Jakarta (ANTARA News) - Wakil Ketua DPR Fadli Zon mengatakan bahwa DPR RI akan mengawasi proses penegakkan hukum dalam kasus Buni Yani yang dituduh menyebarkan ujaran kebencian, agar prosesnya tidak keluar dari koridor peraturan perundang-undangan.

"Saya melihat bahwa proses penegakkan hukum tentu dari sisi DPR adalah sisi pengawasan. Bagaimana DPR bisa mengawasi di dalam proses penegakan hukum itu sesuai dengan aturan yg ada," kata Fadli usai menerima Buni Yani dan kuasa hukumnya, di Gedung Nusantara III, Jakarta, Kamis.

Fadli mengatakan pengawasan itu sangat terbuka, termasuk pengawasan penggunaan UU termasuk pengawasan terhadap para pejabat.

Dia mengatakan seharusnya hukum tidak menjadi alat kepentingan politik dan tidak dikait-kaitkan dengan satu hal politik apalagi punya motif balas dendam atau motif-motif lain.

"Saya menilai tidak boleh ada kriminalisasi terhadap warga negara, apalagi yang bisa mereduksi hak dari warga negara yang sudah dijamin oleh kontitusi kita yaitu UUD 1945," ujarnya.

Politisi Partai Gerindra itu menilai vonis terhadap Buni Yani pada 14 November, akan menentukan juga bagaimana proses penegakkan hukum ke depan.

Dia menilai ada satu ujian sejarah penegakkan hukum di Indonesia karena kalau tidak terdapat satu keadilan, akan menjadi preseden buruk kedepan terutama terkait dengan hak-hak setiap warga negara yang sudah dijamin oleh konstitusi yaitu hak berekspresi, menyatakan pendapat lisan dan tulisan.
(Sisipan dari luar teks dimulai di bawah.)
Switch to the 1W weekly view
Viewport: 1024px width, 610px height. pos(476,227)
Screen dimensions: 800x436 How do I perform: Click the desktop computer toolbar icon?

"Mudah-mudahan majelis hakim bisa memberikan keadilan dengan melihat fakta-fakta yang telah disampaikan oleh saudara-saudara di depan sidang pengadilan. Termasuk sejumlah kejanggalan-kejanggalan di dalam prosesnya, saya kira seharusnya hakim bisa berbuat adil," katanya.

Fadli menegaskan DPR tidak bisa mengintervensi terhadap proses hukum yang sedang berjalan menuju vonis tetapi dirinya berempati terhadap apa yang terjadi dengan fakta-fakta yang ada di ruang publik.

Dalam pertemuan tersebut, kuasa hukum Buni Yani, Aldwin Rahadian mengatakan dari awal proses hukum perkara kliennya banyak variabel unsur kepentingan dan politis. Dia mencontohkan dakwaan Pasal 32 ayat 2 yang tiba-tiba ditujukan ke kliennya padahal sejak awal tidak ada dakwaan pasal tersebut.

"Lalu yang mengagetkan adalah pernyataan Jaksa Agung di Rapat Komisi III DPR bahwa tuntutan dua tahun penjara terhadap Buni Yani merupakan bentuk keseimbangan vonis terhadap Ahok," katanya.

Dia mengatakan pernyataan Jaksa Agung itu semakin memperkuat pendapat bahwa perkara Buni Yani sarat kepentingan dan terhadapat unsur balas dendam.

Menurut dia, pendapat para ahli dan saksi di persidangan meyakini bahwa tulisan Buni Yani di media sosial bukan sebuah pernyataan namun merupakan bentuk konfirmasi.